Директор вызвал старика и сделал ему форменный разнос. «Я понимаю» сказал он, «что Вы, как швейцарский гражданин, можете держаться республиканского образа мыслей; но до сведения моего дошло, что Вы ведете с учениками в классе недопустимые беседы о преимуществах республики перед монархией. Я решительно предлагаю Вам впредь воздерживаться от политических разговоров в классе.» Инцидент окончился извинениями с нашей стороны, после чего мы поднесли Бидо прочувствованный адрес на французском языке. Старик был окончательно растроган и оставил мысль о «занятиях». Разговоры продолжались в прежнем виде, но только о Монблане и о Швейцарии мы говорить избегали. Однако, впоследствии уже по окончании гимназии карьера Бидо окончилась неблагополучно. Кто-то донес о том, как он «занимается» с учениками, и его «убрали» в какой то уездный город. Из трех случаев применения этой кары к моим учителям это был единственный не совсем несправедливый. [38] Полицейское направление, характеризовавшее русскую школу и всю деятельность министерства народного просвещения, ярко сказалось в этом эпизоде. В Калуге оно вообще смягчалось провинциальным благодушием. Однако, и здесь полицейский дух иногда проявлялся в отталкивающих формах. Практиковался у нас, например, так называемый «внешкольный надзор над учащимися». Он возлагался на надзирателей гимназии – людей без образования и внушавших в общем мало уважения учащимся. Их умственный и нравственный уровень был невысок: иначе, конечно, и не могло быть в виду грошового жалования. которое они получали.

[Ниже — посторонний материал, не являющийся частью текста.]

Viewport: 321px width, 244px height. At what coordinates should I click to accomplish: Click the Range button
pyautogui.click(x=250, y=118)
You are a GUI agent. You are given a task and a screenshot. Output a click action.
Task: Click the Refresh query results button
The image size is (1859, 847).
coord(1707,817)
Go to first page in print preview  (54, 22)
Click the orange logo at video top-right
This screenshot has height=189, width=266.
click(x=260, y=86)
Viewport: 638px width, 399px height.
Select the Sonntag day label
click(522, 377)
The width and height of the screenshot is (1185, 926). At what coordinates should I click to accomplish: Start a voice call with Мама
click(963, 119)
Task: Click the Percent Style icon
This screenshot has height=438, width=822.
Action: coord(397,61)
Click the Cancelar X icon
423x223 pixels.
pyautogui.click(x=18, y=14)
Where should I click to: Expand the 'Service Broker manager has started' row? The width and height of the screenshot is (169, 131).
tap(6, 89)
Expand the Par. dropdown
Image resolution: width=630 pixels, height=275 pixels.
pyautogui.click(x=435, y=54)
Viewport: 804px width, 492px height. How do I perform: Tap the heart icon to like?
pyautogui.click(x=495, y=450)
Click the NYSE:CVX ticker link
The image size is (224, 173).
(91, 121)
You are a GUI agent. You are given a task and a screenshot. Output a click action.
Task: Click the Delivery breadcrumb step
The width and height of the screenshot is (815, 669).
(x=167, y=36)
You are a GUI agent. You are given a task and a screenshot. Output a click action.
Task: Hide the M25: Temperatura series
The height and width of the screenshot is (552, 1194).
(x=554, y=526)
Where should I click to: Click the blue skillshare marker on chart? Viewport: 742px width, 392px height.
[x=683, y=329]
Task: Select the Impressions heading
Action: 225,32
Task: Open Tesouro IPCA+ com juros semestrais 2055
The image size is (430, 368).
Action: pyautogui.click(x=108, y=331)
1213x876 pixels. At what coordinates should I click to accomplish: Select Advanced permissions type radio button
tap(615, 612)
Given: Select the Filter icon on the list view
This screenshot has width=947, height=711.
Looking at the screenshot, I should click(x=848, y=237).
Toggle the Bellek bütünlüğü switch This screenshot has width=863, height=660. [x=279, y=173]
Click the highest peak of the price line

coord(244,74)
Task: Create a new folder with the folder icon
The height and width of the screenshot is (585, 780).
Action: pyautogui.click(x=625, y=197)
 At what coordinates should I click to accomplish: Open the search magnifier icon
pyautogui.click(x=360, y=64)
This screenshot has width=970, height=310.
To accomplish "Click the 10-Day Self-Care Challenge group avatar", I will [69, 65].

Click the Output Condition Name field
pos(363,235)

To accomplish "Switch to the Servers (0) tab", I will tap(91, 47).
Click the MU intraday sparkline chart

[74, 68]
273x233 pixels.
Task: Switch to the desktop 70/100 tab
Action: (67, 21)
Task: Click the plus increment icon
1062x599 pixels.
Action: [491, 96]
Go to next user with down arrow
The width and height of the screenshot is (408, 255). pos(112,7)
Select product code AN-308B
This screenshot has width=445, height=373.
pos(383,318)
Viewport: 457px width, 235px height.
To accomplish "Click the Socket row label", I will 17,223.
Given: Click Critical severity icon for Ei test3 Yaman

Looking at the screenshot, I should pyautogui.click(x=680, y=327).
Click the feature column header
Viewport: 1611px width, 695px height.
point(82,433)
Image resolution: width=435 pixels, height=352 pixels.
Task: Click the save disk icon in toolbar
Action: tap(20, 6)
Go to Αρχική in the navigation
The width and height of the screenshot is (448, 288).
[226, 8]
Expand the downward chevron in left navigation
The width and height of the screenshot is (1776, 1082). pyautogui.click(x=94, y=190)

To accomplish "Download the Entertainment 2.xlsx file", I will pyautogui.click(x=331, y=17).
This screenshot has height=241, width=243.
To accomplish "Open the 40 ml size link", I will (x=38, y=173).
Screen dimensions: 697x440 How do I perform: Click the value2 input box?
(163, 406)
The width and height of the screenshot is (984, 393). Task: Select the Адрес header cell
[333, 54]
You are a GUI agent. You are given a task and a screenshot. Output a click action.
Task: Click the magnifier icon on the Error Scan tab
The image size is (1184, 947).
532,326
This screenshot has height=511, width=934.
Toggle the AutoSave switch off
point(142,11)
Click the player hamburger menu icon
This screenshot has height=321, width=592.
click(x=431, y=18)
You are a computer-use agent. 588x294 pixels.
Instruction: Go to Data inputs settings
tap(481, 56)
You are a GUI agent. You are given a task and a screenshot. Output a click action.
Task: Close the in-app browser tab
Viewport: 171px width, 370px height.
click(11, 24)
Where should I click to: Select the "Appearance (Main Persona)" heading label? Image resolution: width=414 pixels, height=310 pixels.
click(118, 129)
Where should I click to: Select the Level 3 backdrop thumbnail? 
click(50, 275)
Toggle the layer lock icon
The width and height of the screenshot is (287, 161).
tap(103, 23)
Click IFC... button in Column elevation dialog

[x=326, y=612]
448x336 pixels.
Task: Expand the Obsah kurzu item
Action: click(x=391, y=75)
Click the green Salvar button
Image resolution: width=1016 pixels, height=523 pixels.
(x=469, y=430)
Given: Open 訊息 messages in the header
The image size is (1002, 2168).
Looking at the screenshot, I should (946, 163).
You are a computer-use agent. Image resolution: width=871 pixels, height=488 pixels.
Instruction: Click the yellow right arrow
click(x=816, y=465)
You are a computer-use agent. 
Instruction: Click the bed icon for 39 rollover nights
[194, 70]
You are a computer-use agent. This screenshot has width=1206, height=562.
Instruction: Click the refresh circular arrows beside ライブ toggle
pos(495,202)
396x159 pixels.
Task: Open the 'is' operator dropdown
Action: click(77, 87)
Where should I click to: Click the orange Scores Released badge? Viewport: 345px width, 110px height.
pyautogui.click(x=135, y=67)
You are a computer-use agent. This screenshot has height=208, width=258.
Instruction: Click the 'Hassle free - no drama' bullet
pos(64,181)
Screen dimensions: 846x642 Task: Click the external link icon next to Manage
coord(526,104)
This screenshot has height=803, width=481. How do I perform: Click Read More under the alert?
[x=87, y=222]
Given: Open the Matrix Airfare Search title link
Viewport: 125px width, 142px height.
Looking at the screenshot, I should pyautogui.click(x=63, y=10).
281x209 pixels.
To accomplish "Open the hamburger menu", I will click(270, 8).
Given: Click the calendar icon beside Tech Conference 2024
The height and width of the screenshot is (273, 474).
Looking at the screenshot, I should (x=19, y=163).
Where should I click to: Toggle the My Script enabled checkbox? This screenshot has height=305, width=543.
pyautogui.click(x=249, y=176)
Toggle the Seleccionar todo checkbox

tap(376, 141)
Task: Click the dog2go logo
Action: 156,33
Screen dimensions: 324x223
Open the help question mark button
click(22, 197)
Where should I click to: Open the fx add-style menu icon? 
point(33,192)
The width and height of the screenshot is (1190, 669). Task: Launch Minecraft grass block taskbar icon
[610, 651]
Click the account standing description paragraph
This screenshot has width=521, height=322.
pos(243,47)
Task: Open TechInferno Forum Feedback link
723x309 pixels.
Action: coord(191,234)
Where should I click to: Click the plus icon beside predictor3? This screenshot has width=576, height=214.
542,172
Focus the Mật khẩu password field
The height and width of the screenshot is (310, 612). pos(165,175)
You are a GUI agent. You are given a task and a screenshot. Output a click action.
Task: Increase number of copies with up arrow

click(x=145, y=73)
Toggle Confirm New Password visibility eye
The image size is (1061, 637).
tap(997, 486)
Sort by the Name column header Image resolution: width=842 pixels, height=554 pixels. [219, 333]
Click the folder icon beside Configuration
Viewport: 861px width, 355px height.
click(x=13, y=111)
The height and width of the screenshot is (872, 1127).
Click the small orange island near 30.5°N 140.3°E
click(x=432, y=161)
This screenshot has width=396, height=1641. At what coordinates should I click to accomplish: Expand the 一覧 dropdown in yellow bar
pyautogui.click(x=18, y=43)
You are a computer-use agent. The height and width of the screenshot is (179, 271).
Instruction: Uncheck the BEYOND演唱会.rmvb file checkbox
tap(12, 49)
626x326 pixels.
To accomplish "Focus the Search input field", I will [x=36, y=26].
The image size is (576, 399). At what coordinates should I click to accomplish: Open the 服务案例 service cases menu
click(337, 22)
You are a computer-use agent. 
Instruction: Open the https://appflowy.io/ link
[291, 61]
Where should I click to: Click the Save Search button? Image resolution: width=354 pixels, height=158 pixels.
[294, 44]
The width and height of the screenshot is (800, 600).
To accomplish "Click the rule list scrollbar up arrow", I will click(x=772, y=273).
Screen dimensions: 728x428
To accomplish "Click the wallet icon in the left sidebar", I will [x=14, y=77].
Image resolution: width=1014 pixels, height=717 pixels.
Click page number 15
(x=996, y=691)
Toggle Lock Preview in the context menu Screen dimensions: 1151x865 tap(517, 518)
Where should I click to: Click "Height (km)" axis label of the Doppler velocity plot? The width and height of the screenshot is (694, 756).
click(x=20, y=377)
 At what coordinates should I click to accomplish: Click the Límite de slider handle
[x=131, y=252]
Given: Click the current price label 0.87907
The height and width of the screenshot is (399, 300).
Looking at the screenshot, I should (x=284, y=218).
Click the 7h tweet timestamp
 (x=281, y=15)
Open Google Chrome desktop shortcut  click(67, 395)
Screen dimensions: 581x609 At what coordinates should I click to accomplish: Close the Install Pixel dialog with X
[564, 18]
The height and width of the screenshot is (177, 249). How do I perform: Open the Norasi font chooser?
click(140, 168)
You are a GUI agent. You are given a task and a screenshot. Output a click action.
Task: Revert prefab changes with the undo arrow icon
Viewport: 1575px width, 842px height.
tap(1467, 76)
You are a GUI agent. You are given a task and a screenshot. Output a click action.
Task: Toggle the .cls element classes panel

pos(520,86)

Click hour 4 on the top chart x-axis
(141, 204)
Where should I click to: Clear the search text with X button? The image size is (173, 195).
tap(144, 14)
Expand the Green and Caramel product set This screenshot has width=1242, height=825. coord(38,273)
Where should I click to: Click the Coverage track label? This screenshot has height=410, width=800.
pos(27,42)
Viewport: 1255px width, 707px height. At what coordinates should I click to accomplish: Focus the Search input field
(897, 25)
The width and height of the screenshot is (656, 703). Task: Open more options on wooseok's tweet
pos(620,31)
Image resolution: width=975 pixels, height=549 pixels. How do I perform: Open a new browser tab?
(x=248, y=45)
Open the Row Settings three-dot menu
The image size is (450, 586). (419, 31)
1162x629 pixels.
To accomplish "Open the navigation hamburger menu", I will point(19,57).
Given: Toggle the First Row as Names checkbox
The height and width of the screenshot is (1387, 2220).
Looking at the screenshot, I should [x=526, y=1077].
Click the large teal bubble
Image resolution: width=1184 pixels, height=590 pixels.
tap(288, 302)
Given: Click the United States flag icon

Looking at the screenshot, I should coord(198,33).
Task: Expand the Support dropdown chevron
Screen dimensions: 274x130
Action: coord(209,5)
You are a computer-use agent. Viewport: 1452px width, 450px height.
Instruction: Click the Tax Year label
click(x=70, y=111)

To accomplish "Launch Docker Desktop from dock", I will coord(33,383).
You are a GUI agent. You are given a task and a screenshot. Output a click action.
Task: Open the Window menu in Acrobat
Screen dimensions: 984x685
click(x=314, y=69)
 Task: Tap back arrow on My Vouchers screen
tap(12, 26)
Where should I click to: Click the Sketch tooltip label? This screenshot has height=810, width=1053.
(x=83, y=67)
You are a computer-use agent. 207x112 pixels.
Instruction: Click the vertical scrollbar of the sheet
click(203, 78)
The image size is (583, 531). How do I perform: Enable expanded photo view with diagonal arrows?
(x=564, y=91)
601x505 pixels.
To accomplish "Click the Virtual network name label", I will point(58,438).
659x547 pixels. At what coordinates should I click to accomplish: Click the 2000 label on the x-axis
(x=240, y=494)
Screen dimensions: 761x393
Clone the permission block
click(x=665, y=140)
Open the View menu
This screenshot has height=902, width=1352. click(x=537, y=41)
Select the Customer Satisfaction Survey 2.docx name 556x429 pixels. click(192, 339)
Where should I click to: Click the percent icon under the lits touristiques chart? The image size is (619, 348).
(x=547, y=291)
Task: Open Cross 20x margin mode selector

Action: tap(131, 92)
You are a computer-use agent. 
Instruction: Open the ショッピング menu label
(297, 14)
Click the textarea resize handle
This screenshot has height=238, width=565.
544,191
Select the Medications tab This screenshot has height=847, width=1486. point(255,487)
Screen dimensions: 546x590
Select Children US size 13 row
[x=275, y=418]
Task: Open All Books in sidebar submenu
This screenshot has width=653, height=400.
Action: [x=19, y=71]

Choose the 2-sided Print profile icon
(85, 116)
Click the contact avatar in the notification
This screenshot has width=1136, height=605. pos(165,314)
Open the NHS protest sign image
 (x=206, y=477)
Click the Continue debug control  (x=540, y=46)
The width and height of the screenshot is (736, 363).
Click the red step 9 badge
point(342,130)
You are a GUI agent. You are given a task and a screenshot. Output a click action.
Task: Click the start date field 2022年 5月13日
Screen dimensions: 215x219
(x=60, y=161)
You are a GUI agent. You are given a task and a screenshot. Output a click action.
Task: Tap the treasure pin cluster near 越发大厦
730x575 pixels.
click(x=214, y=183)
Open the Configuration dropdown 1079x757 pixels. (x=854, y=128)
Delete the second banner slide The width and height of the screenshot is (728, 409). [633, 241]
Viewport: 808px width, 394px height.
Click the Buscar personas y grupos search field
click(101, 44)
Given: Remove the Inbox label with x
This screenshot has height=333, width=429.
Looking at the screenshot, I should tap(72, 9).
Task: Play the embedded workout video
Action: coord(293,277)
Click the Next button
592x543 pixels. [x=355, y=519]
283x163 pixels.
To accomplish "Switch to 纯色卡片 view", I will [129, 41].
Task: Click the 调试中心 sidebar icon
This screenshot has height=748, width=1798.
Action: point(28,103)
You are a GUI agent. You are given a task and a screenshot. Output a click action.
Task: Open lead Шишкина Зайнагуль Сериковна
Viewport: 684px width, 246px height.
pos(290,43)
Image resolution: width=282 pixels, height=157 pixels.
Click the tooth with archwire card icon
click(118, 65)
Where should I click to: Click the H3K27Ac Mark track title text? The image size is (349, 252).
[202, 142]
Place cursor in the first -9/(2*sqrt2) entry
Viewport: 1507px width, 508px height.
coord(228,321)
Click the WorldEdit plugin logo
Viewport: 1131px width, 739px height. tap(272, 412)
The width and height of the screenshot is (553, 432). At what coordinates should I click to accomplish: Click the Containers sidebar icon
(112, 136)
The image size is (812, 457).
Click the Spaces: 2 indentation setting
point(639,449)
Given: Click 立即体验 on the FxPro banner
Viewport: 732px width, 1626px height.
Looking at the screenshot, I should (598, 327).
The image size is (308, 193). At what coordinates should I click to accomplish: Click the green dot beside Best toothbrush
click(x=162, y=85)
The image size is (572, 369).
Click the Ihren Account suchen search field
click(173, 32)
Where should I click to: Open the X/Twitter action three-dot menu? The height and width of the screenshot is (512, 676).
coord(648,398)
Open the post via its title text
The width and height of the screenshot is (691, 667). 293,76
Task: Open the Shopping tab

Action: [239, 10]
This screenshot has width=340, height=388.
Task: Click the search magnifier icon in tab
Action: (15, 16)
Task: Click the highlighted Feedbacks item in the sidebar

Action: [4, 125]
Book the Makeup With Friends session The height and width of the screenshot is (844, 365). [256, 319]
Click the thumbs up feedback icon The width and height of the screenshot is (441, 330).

Был, например, надзиратель, известный своим пристрастием к спиртным напиткам. Если ему случалось уличить гимназиста в посещении пивной, лучший способ избежать ответственности заключался в том, чтобы его самого завлечь в пивную и там поднести ему стаканчик – другой. Тогда он, разумеется, не доносил. Посылались эти господа каждый вечер в места, наиболее посещаемые гимназистами – зимою в театр, а весною и осенью на бульвар. А на другой день директор отчитывал или наказывал всех, замеченных в безобразиях, в несоблюдении формы, курении и т. п.. гимназических проступках. Гимназисты знали, что это результат донесений Михаила Петровича и издевались. Являлся, например, гимназист на бульвар нарочно с огромным турецким чубуком. На другой день его вызывал директор и делал замечание за недозволенное гимназисту «хождение с тросточкой». А гимназист уличал надзирателя во лжи, доказывая, что у него в руках была не тросточка, а купленный у военнопленного турка чубук. «Вот, мол, как надзирает Михаил Петрович». Однажды, когда вследствие донесения одному из товарищей серьезно попало, мы отправились всем классом «отчитывать Михаила Петровича». В результате вышел инцидент, который врезался [39] мне в память, как яркая характеристика тогдашних школьных нравов; Михаил Петрович, когда мы его окружили и всем классом стали требовать объяснения, с перепуга начал кричать. Мы обиделись и тоже возвысили голос. Гимназисты младших классов. не разобрав, в чем дело, подняли гам, явно сочувственный нам, – что-то вроде кошачьего концерта. Михаил Петрович побежал жаловаться начальству на нас, а мы – на Михаила Петровича. Он обвинял нас в «бунте», мы – восьмиклассники – жаловались, что он «кричит на нас, как на маленьких приготовишек». Директор и инспектор не на шутку переполошились.